It was several months ago when an expedition consisting of Ruggero Yates, Edward Monroe, and Faye Jonas left to explore the Amazon region. While the area has been visited and extensively studied by many in the last several years, this expedition was going to be a unique one, as it was going to be undertaken in a 2024 Chevy Trailblazer.
Many had assumed that this was nothing but a publicity stunt by GM, who are trying desperately to improve their image after CEO Mary Barra oversaw several child sacrifices to improve dwindling sales. However, the expedition’s leader, Ruggero Yates, insisted that this was for the betterment of humanity and a brave new step in the combined fields of sociology and anthropology.
The expedition maintained contact with the public for the first leg of their journey.

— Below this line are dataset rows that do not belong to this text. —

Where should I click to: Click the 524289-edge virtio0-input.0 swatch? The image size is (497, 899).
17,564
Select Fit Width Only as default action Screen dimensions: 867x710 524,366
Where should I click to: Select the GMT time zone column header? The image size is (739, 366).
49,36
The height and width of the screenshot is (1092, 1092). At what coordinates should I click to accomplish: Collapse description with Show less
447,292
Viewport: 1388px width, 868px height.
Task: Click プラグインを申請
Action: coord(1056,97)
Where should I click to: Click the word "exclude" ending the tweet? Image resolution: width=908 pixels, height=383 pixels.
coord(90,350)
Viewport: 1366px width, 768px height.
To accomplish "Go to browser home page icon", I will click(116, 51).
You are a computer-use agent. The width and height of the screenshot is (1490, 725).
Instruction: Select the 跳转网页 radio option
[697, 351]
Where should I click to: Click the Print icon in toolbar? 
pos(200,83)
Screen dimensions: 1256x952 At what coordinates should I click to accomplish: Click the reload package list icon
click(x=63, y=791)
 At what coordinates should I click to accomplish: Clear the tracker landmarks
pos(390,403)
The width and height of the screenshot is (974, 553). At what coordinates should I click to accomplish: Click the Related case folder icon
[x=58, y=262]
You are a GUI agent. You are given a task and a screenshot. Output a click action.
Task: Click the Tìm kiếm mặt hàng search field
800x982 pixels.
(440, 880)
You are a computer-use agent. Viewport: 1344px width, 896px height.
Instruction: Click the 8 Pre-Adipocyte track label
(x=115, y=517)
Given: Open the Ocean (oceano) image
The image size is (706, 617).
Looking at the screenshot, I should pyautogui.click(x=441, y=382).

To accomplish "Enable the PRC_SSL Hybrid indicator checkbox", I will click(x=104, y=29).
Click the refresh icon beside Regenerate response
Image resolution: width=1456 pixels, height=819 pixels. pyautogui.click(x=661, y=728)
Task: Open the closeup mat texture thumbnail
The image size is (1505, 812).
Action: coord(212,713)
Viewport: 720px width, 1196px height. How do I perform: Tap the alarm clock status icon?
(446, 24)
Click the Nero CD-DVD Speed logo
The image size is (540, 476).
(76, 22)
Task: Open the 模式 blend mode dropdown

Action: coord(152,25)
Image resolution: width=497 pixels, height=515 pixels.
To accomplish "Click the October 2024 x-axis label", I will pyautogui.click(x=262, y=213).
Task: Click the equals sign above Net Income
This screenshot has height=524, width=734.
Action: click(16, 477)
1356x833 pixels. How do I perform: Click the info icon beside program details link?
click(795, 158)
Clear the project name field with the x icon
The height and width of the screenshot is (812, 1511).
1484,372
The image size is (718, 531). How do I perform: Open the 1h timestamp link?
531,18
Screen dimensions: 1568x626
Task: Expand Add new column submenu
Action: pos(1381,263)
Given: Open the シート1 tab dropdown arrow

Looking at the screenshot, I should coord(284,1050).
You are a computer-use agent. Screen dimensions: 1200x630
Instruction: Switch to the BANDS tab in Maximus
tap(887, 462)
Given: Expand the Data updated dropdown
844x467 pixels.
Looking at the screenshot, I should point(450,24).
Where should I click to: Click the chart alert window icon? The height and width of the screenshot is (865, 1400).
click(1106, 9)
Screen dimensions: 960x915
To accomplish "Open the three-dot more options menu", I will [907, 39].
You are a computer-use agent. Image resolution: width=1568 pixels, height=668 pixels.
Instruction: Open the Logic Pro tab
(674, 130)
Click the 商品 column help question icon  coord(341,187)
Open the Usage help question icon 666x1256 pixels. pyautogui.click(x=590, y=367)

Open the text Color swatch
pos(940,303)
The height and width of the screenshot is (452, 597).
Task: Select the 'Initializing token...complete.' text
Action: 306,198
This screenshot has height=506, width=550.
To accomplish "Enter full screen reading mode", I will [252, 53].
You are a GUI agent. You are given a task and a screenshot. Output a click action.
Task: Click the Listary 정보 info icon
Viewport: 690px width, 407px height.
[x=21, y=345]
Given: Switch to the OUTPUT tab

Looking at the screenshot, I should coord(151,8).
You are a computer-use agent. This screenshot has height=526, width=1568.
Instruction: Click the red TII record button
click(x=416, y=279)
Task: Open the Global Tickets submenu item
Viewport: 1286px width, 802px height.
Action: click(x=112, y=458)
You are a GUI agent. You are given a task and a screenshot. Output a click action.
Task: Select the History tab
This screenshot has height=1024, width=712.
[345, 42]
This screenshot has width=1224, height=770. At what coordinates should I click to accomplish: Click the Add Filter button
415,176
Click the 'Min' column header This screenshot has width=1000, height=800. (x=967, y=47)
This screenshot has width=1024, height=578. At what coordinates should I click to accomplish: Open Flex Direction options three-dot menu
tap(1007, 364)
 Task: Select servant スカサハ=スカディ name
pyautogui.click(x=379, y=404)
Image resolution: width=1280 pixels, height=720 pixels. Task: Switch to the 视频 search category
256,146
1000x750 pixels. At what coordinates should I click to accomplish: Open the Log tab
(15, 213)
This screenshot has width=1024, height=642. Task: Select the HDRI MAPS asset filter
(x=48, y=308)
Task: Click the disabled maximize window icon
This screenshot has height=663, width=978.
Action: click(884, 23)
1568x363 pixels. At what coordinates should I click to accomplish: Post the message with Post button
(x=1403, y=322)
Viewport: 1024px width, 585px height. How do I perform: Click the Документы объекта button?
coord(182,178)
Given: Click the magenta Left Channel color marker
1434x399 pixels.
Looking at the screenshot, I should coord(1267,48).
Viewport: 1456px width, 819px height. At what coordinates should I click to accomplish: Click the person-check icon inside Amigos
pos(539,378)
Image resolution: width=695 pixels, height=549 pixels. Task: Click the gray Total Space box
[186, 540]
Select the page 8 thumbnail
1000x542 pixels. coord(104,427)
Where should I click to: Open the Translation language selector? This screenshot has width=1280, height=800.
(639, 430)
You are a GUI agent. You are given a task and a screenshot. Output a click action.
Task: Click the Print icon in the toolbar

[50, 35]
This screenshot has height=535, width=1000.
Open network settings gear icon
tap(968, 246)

The group reported several findings that were soon the talk of many. “While the pedestrian detection feature on the Chevy Trailblazer has no problem locating humans, it has difficulty seeing ocelots, as we’ve already run over several,” Yates reported. “The vehicle’s AWD was decent for off-roading, but operating on the jungle floor has been quite a difficulty. The navigation system is hard to operate due to the limited capability of the WiFi hotspot operating so far from the United States.”
Their last communication spoke of the optimism the explorers had regarding making contact with some of the local tribes, as Yates spoke openly about the contributions to anthropology this would make. “Imagine the possibilities. These indigenous tribes have never seen a white man, yet alone a subcompact crossover SUV. The marketing potential would be enormous. Once some of this pesky jungle is out of the way, new factories and dealerships could reach a whole new demographic. The automotive industry could expand operations, and we could document the cultural advancement of the tribes and learn about their customs.”
This was the last we heard of the expedition. Now, Henry Kerman, a professor of anthropology at Warren G. Harding University, has brought some new theories to the case that might predict a gruesome end for the explorers and their Trailblazer. “Disturbing an indigenous population can be very dangerous,” said Kerman. “These people have been isolated from the modern world and only know of their own customs and traditions.” Kerman then cited an expedition from several years ago where a group of students took an Isuzu Amigo and attempted to explore some islands off the coast of New Guinea. The native population, assuming that the SUV was an evil sea turtle, attacked the expedition with bows and arrows, then attempted to roast the vehicle in a ceremonial feast. The charred remains of the vehicle and its occupants were later found by missionaries, who were there to treat a widespread epidemic of dysentery following the consumption of the vehicle’s tires and powertrain.
We asked Kerman if the Yates expedition could have suffered a similar fate. The professor was anything but optimistic. “It’s hard to be certain. I know several tribes around the world are hostile to any outsiders, and a group of three strangers emerging from a subcompact SUV could very well be taken as a either a threat, or seen as demons being birthed from a vengeful god once they departed the vehicle.” When asked if he thought a search and rescue mission should be attempted, the professor was rather blunt about the prospects. “What do you think this is, Cannibal Holocaust? Those sorts of things only happen in the movies.”
We’ll do our best to keep you updated as this story develops.